### [Records shown]
==*==
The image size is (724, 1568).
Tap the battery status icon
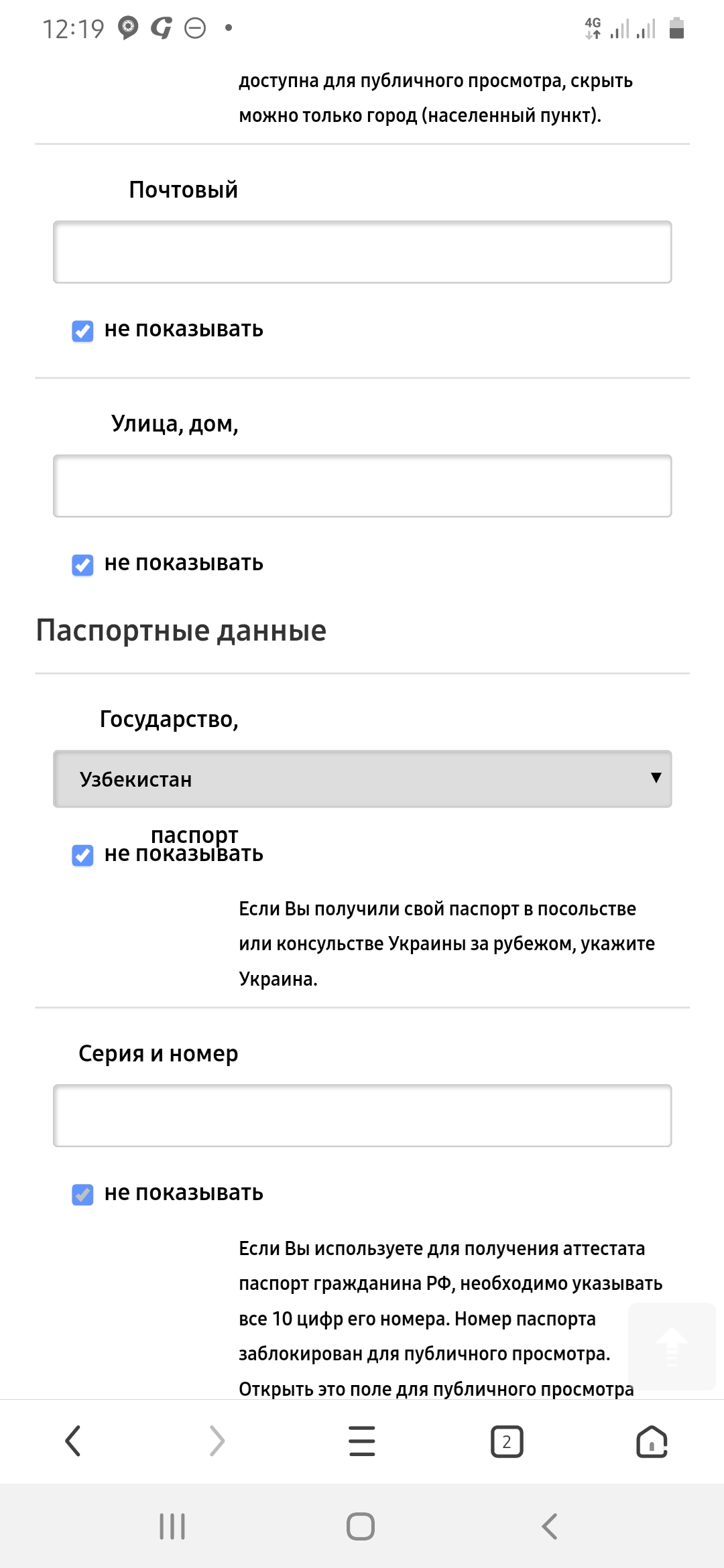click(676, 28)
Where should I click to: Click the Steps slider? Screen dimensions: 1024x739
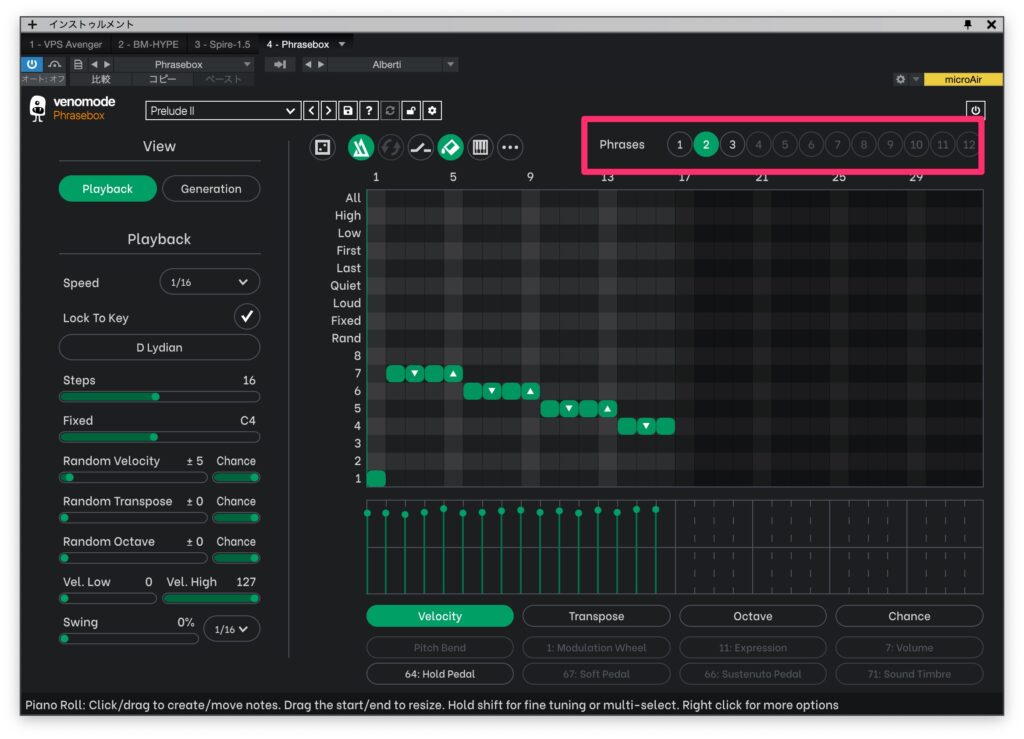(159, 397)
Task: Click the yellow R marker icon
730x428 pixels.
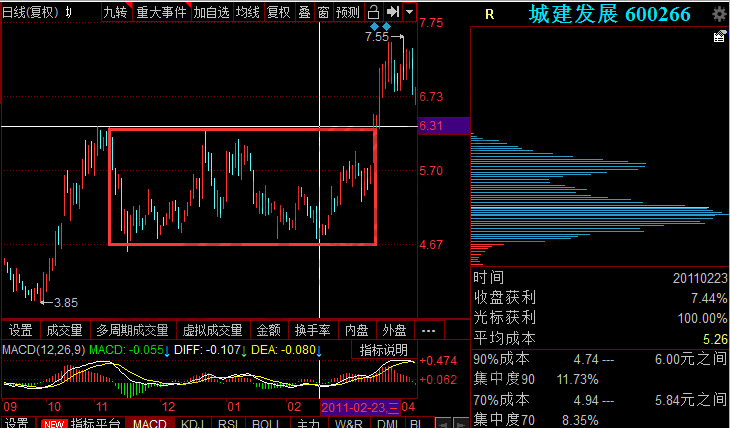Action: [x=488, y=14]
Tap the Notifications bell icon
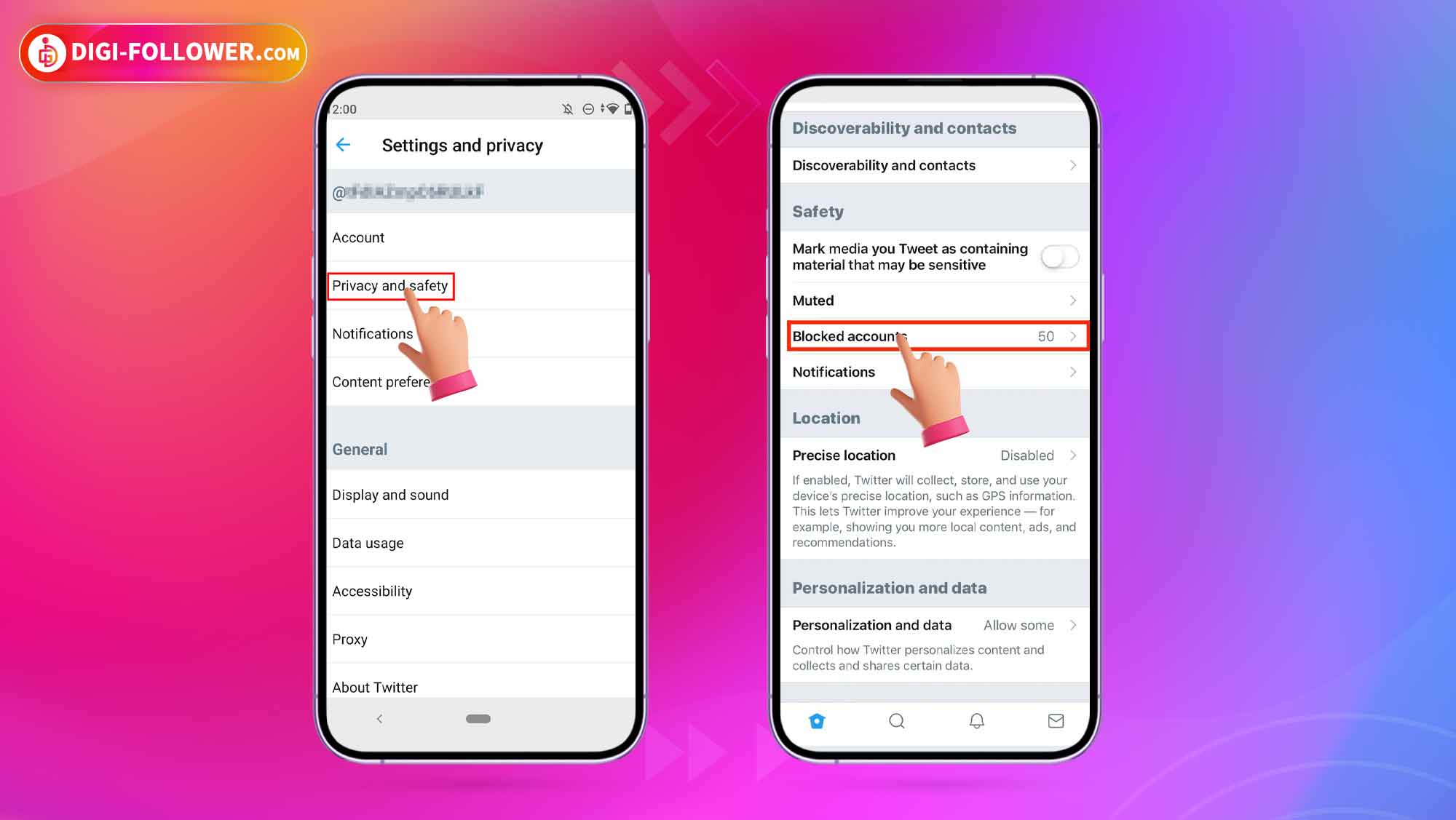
==*==
### [Task directions]
Word for word, output the whole listing, but not its pictures.

### [Exercise response]
The image size is (724, 1568).
Tap the battery status icon
click(676, 28)
Where should I click to: Click the Steps slider? Screen dimensions: 1024x739
(159, 397)
Task: Click the yellow R marker icon
730x428 pixels.
Action: [x=488, y=14]
Tap the Notifications bell icon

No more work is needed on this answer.